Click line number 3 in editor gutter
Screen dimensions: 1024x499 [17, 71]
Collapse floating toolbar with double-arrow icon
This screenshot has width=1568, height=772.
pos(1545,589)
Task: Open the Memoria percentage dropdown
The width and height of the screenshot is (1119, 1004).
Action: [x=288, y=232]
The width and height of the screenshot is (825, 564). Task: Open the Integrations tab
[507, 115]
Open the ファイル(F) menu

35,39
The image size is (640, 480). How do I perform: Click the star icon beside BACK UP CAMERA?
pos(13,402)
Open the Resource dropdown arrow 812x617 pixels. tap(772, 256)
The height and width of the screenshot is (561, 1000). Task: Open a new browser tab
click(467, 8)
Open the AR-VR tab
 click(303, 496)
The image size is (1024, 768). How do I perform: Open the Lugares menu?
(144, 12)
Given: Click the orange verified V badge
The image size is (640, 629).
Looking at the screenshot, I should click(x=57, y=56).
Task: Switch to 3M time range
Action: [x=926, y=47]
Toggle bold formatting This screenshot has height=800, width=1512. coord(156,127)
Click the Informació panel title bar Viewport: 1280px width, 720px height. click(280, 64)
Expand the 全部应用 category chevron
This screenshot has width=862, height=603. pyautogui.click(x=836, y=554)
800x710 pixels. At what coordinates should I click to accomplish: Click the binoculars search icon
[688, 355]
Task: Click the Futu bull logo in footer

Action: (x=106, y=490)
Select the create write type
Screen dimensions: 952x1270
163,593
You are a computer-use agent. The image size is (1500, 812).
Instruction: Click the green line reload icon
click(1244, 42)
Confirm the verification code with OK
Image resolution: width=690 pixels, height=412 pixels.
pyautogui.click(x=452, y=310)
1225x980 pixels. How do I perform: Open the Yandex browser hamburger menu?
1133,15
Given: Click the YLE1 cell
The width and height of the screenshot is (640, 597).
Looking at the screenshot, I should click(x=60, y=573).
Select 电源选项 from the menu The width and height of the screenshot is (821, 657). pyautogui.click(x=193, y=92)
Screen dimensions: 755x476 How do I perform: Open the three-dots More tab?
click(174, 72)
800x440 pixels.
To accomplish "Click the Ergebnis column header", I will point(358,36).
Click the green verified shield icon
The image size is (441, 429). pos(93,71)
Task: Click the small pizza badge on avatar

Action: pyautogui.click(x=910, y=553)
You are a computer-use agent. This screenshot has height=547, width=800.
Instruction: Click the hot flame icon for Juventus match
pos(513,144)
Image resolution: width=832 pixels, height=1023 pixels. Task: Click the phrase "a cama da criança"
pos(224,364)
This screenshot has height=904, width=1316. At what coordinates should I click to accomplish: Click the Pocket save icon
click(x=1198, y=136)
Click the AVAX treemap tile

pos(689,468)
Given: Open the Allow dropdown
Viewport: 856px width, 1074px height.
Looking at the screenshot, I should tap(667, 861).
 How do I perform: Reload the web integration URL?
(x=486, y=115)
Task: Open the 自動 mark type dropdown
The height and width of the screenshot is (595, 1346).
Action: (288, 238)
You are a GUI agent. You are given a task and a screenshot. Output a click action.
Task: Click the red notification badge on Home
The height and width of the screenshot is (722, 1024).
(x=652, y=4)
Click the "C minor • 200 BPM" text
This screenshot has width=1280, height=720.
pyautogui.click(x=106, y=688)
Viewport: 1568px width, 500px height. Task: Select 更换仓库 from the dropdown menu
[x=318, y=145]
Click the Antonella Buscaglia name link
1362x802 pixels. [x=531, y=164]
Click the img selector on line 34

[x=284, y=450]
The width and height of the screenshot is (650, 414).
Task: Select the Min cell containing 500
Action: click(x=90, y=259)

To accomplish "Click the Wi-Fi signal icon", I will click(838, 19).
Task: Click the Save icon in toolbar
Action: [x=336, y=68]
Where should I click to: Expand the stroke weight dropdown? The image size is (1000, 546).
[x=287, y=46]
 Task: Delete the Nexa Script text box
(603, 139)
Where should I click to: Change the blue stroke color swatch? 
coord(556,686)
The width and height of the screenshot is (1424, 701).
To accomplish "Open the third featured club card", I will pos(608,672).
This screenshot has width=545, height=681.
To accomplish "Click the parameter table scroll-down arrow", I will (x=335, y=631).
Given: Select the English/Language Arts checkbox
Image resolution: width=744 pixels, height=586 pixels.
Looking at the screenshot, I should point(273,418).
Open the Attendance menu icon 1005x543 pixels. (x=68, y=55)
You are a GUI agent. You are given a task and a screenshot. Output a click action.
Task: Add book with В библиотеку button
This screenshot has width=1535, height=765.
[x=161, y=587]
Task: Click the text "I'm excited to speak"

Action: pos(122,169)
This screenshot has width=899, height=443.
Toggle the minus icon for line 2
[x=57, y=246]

──────────

**What to work on:** Extract every line of the records above that contains the word "arrow".

**Task solution:**
Collapse floating toolbar with double-arrow icon
Open the Resource dropdown arrow 812x617 pixels. tap(772, 256)
To accomplish "Click the parameter table scroll-down arrow", I will (x=335, y=631).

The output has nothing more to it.